Any board member who chooses to vote and approve it [another] Board members’ financial gains are also subject to lawsuits, he said. That’s exactly what I just heard. Shelton has a conflict with this. As [is] also allowed by the lawyer [Heidi Quinn] also submit a bid for it?
After stating that the board had to start over, he said: And mind you, go ahead and approve it, I dare you, because I will follow you.
Resident Rob Bernosky said he was shocked and urged two directors to tell Quinn to explain why it’s legal for you guys to enter into a deal that directly benefits a director.
If you don’t, I will write a letter to the state attorney general and ask him to explain it, he said.
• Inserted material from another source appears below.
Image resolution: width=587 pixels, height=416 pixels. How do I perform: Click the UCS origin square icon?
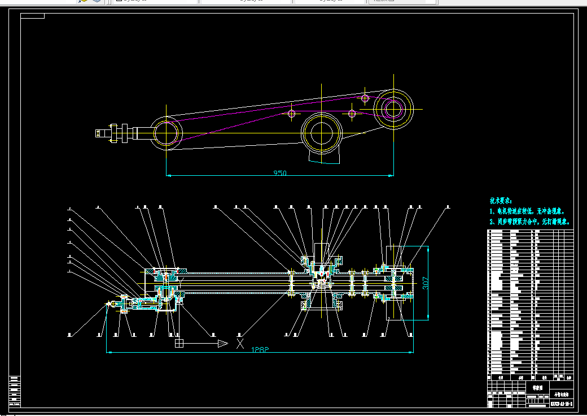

Registered Nurse Diane Beck, a representative of the California Nurses Association, agreed that Shelton being part of their insurance was a conflict of interest.
We have to object because he’s on our board and he’s going to benefit, and you guys want to take money away from our benefits, he said. You are all benefiting from this staff who work every day caring for our community and you are telling me right now that they will benefit from us. This is ridiculous.
Devon Pack, the new board manager, asked Robinson how long Shelton’s company had been involved in hospital insurance.
As far as I can remember, Robinson responded, adding that Shelton did not personally bring him the contract with Sun Life, even though the company, which is made up of him and his son, did. He said the deal was with Sun Life and not Shelton’s company. However, he did not face any fees that Shelton had received or would receive under the contract.
Shelton was elected to the board in November 2020. His term ends in 2024.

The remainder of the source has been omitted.